CREATE TABLE [Example].[MasterRecordTable](
    [rowDateTime] [datetime] NOT NULL CONSTRAINT [rowDateTime] DEFAULT (GETDATE()),
    [recordID] [int] IDENTITY(1,1) NOT NULL,
    [date] [date] NOT NULL,
    [field1] ...,
    ...
 CONSTRAINT [PK_MRT] PRIMARY KEY CLUSTERED 
(
    [recordID] ASC,
    [date] ASC
)

CREATE TABLE [Example].[ChildTables](
    [recordID] [int] IDENTITY(1,1) NOT NULL,
    [date] [date] NOT NULL,
    [field1] ...,
    ...
 CONSTRAINT [PK_CT] PRIMARY KEY CLUSTERED 
(
    [recordID] ASC,
    [date] ASC
)

All tables use a clustered primary key that covers recordID and date, even though at no point while processing do we JOIN on or include date in WHERE clauses, and it's only recordID that needs to be a primary key. To me date should not be present in the primary key or clustered index.
All tables carry the date field, is this necessary if you consider my question about archiving/partioning below? The only reason it's in all tables is to assist with our manual archiving process.
We do not make use of foreign keys, and I'd like to know if this is worth reconsidering
We need an archiving strategy. At the moment we have tables with the same structure as above, with _Archive added to the name and placed in a separate file-group and hard drive. We then manually move records WHERE date <= @aYearAgo for each table over to it's _Archive equivalent, daily. This, as well as developing queries that bridge both tables, is tedious and time-consuming. We're busy evaluating partitioning, and I'd like to have some well-informed answers as to what setup is ideal considering the table structure above. It makes sense to partition and archive based on the date value. We'd like to be able to move older data over to progressively slower hard-drives, then deleted after 5 years.
Would it not be more optimal to have a clustered primary key on recordID alone, does the partitioning field (date) have to be apart of the clustered index?
The only time we need date is when we report on these tables. Depending on your answers above, I imagine this can be done best with an NC index on the Master table, which is then joined to the Child tables via recordID.

Please let me know if anything is unclear. This is a dump of the concerns off the top of my head, I'm keen to work with someone knowledgeable on indexes, key relationships, and partitioning. Thanks!

Best Answer

at no point while processing do we JOIN on or include date in WHERE clauses

All partitions will need to be touched when the partitioning column is not specified in query predicates. Put yourself in SQL Server's shoes - how would you know which partitions to access (or not) without knowing the partitioning column value? Consider that a singleton index seek without partition elimination will seek against every partition. Compared to a non-partitioned table, this seek overhead will be more noticeable when few rows are returned. There won't be as much difference with full scans, though.

Would it not be more optimal to have a clustered primary key on recordID alone, does the partitioning field (date) have to be apart of the clustered index?

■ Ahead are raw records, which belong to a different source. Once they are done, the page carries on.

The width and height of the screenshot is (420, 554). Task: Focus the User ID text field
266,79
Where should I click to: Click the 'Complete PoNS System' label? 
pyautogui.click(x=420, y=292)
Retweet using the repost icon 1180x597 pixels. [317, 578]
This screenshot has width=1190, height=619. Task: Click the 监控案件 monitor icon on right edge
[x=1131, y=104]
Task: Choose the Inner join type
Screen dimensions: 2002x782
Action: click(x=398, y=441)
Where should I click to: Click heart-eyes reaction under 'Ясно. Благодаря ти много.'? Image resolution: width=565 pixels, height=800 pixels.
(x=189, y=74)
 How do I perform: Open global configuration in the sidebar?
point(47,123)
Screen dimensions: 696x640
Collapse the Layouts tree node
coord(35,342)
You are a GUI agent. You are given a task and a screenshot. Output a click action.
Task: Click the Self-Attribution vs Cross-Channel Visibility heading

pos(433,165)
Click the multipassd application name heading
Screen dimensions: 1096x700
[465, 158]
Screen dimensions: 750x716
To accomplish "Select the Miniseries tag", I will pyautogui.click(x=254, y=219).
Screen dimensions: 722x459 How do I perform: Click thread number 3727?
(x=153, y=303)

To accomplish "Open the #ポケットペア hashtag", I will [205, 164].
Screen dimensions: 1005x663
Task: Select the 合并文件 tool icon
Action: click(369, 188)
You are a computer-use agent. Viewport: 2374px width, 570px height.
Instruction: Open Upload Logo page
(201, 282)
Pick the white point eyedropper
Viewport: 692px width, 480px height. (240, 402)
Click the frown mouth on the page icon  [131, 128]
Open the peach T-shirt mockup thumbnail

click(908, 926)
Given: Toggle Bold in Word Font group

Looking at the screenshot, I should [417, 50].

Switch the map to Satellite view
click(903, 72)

Yes, recordID alone would be more optimal but the partitioning column must be part of the clustered index key as well as all unique indexes. The implication is that primary key and unique constraints must include the partitioning column as part of the key.

it's only recordID that needs to be a primary key. To me date should not be present in the primary key or clustered index.

Without knowing your data I can't say if date should be part of the primary key or not. Assuming not from a data model perspective, you cannot partition the primary key index without it. One approach is to use a non-clustered non-partitioned primary key, considering the performance implications on queries.

Tiered storage for less frequently accessed data is a use case for table partitioning with different file groups. You will still need to develop a method to either physical move the underlying files or physically move rows from one filegroup to another. Partition SWITCH alone cannot do the job.

Related Solutions

Sql-server – SQL Server 2008 – Partitioning and Clustered Indexes

A partitioned table is really more like a collection of individual tables stitched together. So your in example of clustering by IncidentKey and partition by IncidentDate, say that the partitioning function splits the tables into two partitions so that 1/1/2010 is in partition 1 and 7/1/2010 is partition two. The data will be layed out on disk as:

Partition 1:
IncidentKey    Date
ABC123        1/1/2010
ABC123        1/1/2011
XYZ999        1/1/2010

Partition 2:
IncidentKey    Date
ABC123        7/1/2010
XYZ999        7/1/2010

At a low level there really are two, distinct rowsets. Is the query processor that gives the illusion of a single table by creating plans that seek, scan and update all rowsets together, as one.

Any row in any non-clustered index will have have the clustered index key to which it corresponds, say ABC123,7/1/2010. Since the clustered index key always contains the partitioning key column, the engine will always know in what partition (rowset) of the clustered index to search for this value (in this case, in partition 2).

Now whenever you're dealing with partitioning you must consider if your NC indexes will be aligned (NC index is partitioned exactly the same as the clustered index) or non-aligned (NC index is non-partitioned, or partitioned differently from clustered index). Non-aligned indexes are more flexible, but they have some drawbacks:

non-aligned indexes require large amounts of memory for certain query plans
non-aligned indexes prevent efficient partition switch operations

Using aligned indexes solves these issues, but brings its own set of problems, because this physical, storage design, option ripples into the data model:

aligned indexes mean unique constrains can no longer be created/enforced (except for the partitioning column)
all foreign keys referencing the partitioned table must include the partitioning key in the relation (since the partitioning key is, due to alignment, in every index), and this in turn requires that all tables referencing the partitioned table contain partitioning key column value. Think Orders->OrderDetails, if Orders have OrderID but is partitioned by OrderDate, then OrderDetails must contain not only OrderID, but also OrderDate, in order to properly declare the foreign key constraint.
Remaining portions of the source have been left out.